Data shown:

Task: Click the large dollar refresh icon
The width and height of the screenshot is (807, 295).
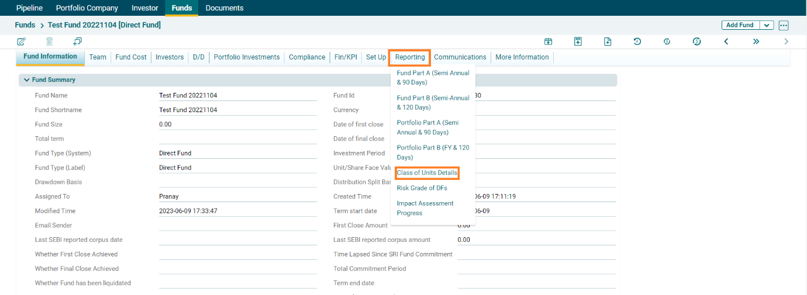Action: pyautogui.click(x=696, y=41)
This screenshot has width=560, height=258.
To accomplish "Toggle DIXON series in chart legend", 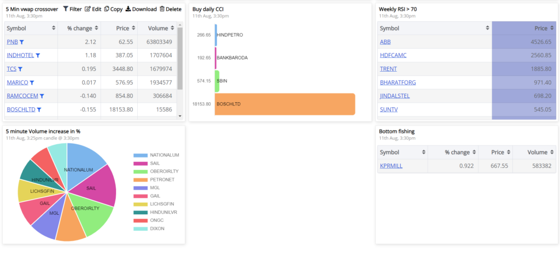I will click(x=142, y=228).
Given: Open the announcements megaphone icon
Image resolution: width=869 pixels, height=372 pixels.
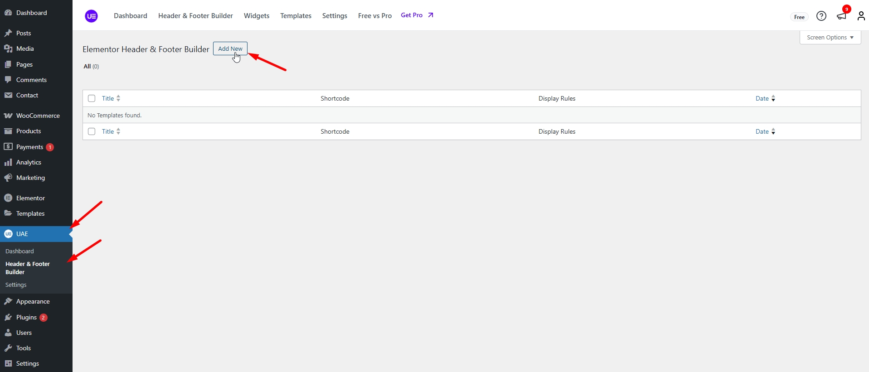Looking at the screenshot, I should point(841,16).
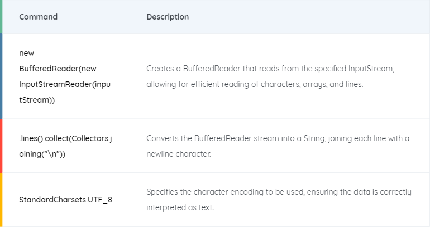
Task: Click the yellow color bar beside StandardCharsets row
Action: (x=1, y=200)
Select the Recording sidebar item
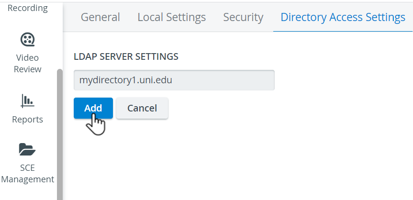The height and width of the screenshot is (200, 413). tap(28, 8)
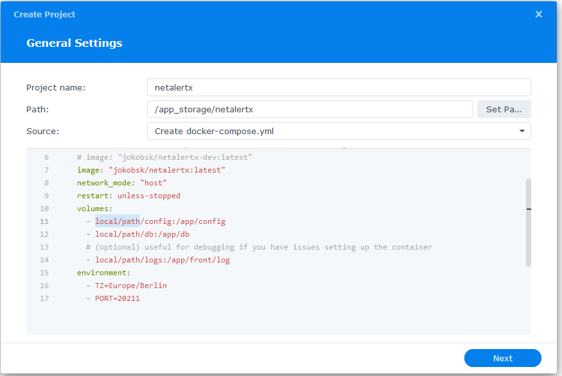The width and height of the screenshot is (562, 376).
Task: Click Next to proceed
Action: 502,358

Your objective: Copy out each line of the data where the string "icon" appears.

Answer to the problem:
Task: Click the large dollar refresh icon
Given: Open the announcements megaphone icon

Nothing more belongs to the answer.